** Opening Material provided block **
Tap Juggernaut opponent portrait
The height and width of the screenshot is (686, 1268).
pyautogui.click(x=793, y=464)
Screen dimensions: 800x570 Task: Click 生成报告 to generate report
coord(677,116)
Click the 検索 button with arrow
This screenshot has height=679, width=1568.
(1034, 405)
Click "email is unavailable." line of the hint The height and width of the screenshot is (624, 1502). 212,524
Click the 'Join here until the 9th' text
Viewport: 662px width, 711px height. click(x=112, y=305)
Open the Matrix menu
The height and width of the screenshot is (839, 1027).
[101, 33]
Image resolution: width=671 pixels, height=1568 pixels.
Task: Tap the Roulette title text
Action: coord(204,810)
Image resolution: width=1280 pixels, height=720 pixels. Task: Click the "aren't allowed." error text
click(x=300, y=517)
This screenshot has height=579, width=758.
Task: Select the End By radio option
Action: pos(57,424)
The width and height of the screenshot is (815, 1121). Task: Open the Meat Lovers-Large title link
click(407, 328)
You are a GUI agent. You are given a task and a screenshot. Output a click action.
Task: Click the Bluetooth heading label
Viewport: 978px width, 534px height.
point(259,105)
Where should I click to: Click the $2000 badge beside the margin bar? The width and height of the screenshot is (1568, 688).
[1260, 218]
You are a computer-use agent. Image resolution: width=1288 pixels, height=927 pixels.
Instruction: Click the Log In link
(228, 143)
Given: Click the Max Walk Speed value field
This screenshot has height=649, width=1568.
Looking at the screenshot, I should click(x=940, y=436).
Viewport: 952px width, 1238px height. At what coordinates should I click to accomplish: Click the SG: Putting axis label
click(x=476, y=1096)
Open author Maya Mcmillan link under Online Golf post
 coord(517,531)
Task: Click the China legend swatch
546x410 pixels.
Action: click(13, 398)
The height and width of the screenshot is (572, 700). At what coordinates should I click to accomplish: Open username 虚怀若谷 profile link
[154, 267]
** Closing Material provided block **
Brief. Every line that holds the word "agent" should be copied from the listing.

Output for this exercise.
You are a GUI agent. You are given a task and a screenshot. Output a click action.
You are a computer-use agent. Image resolution: width=1288 pixels, height=927 pixels.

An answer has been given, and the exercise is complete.